| WHAT TO PRODUCE |
Please write out the data that follows, word for word.

Collected data entries:

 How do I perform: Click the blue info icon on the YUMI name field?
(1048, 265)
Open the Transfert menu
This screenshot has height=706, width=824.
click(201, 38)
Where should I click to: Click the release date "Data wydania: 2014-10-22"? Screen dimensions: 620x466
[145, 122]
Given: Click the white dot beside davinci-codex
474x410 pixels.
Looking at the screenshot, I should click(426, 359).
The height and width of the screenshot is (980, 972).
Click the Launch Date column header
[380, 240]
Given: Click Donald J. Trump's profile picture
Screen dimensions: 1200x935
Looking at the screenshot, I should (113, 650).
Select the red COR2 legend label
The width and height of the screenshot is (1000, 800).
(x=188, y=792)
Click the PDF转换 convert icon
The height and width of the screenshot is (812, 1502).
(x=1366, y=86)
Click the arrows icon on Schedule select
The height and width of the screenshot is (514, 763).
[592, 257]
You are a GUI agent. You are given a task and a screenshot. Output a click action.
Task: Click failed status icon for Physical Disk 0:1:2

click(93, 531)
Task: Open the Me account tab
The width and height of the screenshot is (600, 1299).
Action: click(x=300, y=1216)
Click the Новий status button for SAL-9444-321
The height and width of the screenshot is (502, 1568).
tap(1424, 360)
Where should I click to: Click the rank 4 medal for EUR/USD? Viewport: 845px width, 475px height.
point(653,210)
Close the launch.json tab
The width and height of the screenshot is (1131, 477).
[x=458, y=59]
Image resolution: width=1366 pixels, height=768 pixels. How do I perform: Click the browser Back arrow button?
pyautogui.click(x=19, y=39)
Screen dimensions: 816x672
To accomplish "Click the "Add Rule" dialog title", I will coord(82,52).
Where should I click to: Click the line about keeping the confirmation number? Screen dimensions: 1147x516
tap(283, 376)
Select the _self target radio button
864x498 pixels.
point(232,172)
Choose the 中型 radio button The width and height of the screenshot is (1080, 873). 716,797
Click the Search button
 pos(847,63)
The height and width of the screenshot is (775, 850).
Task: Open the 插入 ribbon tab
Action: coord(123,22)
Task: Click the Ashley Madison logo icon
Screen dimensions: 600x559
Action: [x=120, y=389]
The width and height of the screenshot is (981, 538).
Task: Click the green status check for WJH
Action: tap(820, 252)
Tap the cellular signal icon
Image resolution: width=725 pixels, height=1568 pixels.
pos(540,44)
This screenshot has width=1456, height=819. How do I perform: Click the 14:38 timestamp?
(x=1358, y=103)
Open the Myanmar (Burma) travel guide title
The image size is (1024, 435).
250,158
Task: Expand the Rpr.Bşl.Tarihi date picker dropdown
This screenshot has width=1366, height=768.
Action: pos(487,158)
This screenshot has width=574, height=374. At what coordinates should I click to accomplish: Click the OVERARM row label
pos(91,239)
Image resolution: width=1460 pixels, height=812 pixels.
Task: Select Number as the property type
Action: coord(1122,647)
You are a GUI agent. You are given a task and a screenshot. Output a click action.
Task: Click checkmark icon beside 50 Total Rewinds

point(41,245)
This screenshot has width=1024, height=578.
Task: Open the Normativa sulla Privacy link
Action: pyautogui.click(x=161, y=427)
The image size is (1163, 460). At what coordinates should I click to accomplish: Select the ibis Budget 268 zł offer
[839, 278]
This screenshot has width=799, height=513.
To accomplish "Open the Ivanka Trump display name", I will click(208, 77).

| RESPONSE AREA |
 How do I perform: Click the blue info icon on the YUMI name field?
(1048, 265)
Open the Transfert menu
This screenshot has height=706, width=824.
click(201, 38)
Where should I click to: Click the release date "Data wydania: 2014-10-22"? Screen dimensions: 620x466
[145, 122]
Given: Click the white dot beside davinci-codex
474x410 pixels.
Looking at the screenshot, I should click(426, 359).
The height and width of the screenshot is (980, 972).
Click the Launch Date column header
[380, 240]
Given: Click Donald J. Trump's profile picture
Screen dimensions: 1200x935
Looking at the screenshot, I should (113, 650).
Select the red COR2 legend label
The width and height of the screenshot is (1000, 800).
(x=188, y=792)
Click the PDF转换 convert icon
The height and width of the screenshot is (812, 1502).
(x=1366, y=86)
Click the arrows icon on Schedule select
The height and width of the screenshot is (514, 763).
[592, 257]
You are a GUI agent. You are given a task and a screenshot. Output a click action.
Task: Click failed status icon for Physical Disk 0:1:2

click(93, 531)
Task: Open the Me account tab
The width and height of the screenshot is (600, 1299).
Action: click(x=300, y=1216)
Click the Новий status button for SAL-9444-321
The height and width of the screenshot is (502, 1568).
tap(1424, 360)
Where should I click to: Click the rank 4 medal for EUR/USD? Viewport: 845px width, 475px height.
point(653,210)
Close the launch.json tab
The width and height of the screenshot is (1131, 477).
[x=458, y=59]
Image resolution: width=1366 pixels, height=768 pixels. How do I perform: Click the browser Back arrow button?
pyautogui.click(x=19, y=39)
Screen dimensions: 816x672
To accomplish "Click the "Add Rule" dialog title", I will coord(82,52).
Where should I click to: Click the line about keeping the confirmation number? Screen dimensions: 1147x516
tap(283, 376)
Select the _self target radio button
864x498 pixels.
point(232,172)
Choose the 中型 radio button The width and height of the screenshot is (1080, 873). 716,797
Click the Search button
 pos(847,63)
The height and width of the screenshot is (775, 850).
Task: Open the 插入 ribbon tab
Action: coord(123,22)
Task: Click the Ashley Madison logo icon
Screen dimensions: 600x559
Action: [x=120, y=389]
The width and height of the screenshot is (981, 538).
Task: Click the green status check for WJH
Action: tap(820, 252)
Tap the cellular signal icon
Image resolution: width=725 pixels, height=1568 pixels.
pos(540,44)
This screenshot has width=1456, height=819. How do I perform: Click the 14:38 timestamp?
(x=1358, y=103)
Open the Myanmar (Burma) travel guide title
The image size is (1024, 435).
250,158
Task: Expand the Rpr.Bşl.Tarihi date picker dropdown
This screenshot has width=1366, height=768.
Action: pos(487,158)
This screenshot has width=574, height=374. At what coordinates should I click to accomplish: Click the OVERARM row label
pos(91,239)
Image resolution: width=1460 pixels, height=812 pixels.
Task: Select Number as the property type
Action: coord(1122,647)
You are a GUI agent. You are given a task and a screenshot. Output a click action.
Task: Click checkmark icon beside 50 Total Rewinds

point(41,245)
This screenshot has width=1024, height=578.
Task: Open the Normativa sulla Privacy link
Action: pyautogui.click(x=161, y=427)
The image size is (1163, 460). At what coordinates should I click to accomplish: Select the ibis Budget 268 zł offer
[839, 278]
This screenshot has width=799, height=513.
To accomplish "Open the Ivanka Trump display name", I will click(208, 77).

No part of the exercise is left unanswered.